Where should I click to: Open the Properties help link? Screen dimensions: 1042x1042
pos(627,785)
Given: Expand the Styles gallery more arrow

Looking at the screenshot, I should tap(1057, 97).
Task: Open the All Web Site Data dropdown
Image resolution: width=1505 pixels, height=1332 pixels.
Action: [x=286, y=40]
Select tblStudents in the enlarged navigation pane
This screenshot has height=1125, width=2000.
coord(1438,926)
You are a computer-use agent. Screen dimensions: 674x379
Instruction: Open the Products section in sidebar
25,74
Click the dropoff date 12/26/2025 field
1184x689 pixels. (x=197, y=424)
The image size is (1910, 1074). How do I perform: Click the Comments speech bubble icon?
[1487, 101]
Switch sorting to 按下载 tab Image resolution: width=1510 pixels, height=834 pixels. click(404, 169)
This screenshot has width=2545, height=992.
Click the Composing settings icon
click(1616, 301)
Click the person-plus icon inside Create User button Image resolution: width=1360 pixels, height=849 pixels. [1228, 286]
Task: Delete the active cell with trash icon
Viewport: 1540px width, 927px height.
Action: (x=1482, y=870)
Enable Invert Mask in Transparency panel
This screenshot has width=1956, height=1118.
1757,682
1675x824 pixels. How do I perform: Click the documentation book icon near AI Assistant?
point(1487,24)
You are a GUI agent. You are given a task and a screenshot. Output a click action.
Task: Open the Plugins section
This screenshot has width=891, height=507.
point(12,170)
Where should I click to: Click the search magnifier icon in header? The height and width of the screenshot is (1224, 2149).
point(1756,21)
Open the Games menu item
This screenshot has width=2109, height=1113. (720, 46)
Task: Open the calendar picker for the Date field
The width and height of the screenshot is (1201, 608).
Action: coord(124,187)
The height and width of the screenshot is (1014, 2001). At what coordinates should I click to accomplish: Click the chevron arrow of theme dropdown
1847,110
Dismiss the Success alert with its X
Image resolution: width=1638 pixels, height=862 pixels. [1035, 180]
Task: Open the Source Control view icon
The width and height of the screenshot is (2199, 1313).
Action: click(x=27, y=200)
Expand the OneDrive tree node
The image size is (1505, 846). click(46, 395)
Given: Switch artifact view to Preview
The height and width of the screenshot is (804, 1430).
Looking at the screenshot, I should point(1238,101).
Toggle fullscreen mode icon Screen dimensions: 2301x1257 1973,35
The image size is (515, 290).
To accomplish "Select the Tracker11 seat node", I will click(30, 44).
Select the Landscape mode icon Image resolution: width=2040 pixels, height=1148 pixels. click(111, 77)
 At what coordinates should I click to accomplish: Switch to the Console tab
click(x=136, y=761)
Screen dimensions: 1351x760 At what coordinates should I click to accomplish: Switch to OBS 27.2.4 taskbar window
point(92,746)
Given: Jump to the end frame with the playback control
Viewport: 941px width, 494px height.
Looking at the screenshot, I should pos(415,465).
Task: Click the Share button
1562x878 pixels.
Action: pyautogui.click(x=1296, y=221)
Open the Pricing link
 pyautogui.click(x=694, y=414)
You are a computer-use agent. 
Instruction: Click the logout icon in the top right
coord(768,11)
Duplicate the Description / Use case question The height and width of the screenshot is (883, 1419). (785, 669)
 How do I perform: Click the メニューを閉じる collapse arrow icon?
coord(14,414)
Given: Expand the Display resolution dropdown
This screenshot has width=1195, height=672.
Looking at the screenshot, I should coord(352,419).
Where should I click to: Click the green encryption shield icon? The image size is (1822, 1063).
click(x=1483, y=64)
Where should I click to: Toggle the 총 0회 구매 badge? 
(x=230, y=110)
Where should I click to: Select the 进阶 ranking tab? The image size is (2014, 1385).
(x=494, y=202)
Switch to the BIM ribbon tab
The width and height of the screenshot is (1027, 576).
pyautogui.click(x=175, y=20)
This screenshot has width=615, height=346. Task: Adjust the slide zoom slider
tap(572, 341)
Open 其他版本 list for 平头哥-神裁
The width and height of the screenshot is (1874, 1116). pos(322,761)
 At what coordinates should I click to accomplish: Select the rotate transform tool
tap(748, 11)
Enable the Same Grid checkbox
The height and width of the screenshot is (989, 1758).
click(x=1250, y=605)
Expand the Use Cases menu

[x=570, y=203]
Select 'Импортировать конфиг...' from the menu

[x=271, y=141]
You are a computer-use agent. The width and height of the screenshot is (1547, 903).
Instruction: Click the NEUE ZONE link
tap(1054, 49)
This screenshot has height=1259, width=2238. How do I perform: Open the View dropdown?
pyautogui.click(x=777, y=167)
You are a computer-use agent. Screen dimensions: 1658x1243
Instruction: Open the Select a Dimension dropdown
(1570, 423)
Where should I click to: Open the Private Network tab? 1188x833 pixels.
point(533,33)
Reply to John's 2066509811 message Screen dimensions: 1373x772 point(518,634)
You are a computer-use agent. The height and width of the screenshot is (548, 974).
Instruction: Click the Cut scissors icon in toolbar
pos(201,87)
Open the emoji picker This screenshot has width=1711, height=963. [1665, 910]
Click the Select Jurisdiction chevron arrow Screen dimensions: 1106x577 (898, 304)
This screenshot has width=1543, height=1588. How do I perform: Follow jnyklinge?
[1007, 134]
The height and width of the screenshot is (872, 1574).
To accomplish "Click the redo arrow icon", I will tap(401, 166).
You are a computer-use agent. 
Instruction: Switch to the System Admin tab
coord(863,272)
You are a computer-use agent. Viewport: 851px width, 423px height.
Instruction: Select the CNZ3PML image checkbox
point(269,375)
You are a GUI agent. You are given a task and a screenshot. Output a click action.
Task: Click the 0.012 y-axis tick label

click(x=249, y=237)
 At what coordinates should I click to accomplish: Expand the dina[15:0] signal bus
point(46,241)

....................

§ Exercise description:
Reproduce exactly the lines from the one with "You are a computer-use agent. The width" through the last line of the entries, keeping both of those lines and nothing else.

§ Written answer:
You are a computer-use agent. The width and height of the screenshot is (1547, 903).
Instruction: Click the NEUE ZONE link
tap(1054, 49)
This screenshot has height=1259, width=2238. How do I perform: Open the View dropdown?
pyautogui.click(x=777, y=167)
You are a computer-use agent. Screen dimensions: 1658x1243
Instruction: Open the Select a Dimension dropdown
(1570, 423)
Where should I click to: Open the Private Network tab? 1188x833 pixels.
point(533,33)
Reply to John's 2066509811 message Screen dimensions: 1373x772 point(518,634)
You are a computer-use agent. The height and width of the screenshot is (548, 974).
Instruction: Click the Cut scissors icon in toolbar
pos(201,87)
Open the emoji picker This screenshot has width=1711, height=963. [1665, 910]
Click the Select Jurisdiction chevron arrow Screen dimensions: 1106x577 (898, 304)
This screenshot has width=1543, height=1588. How do I perform: Follow jnyklinge?
[1007, 134]
The height and width of the screenshot is (872, 1574).
To accomplish "Click the redo arrow icon", I will tap(401, 166).
You are a computer-use agent. 
Instruction: Switch to the System Admin tab
coord(863,272)
You are a computer-use agent. Viewport: 851px width, 423px height.
Instruction: Select the CNZ3PML image checkbox
point(269,375)
You are a GUI agent. You are given a task and a screenshot. Output a click action.
Task: Click the 0.012 y-axis tick label

click(x=249, y=237)
 At what coordinates should I click to accomplish: Expand the dina[15:0] signal bus
point(46,241)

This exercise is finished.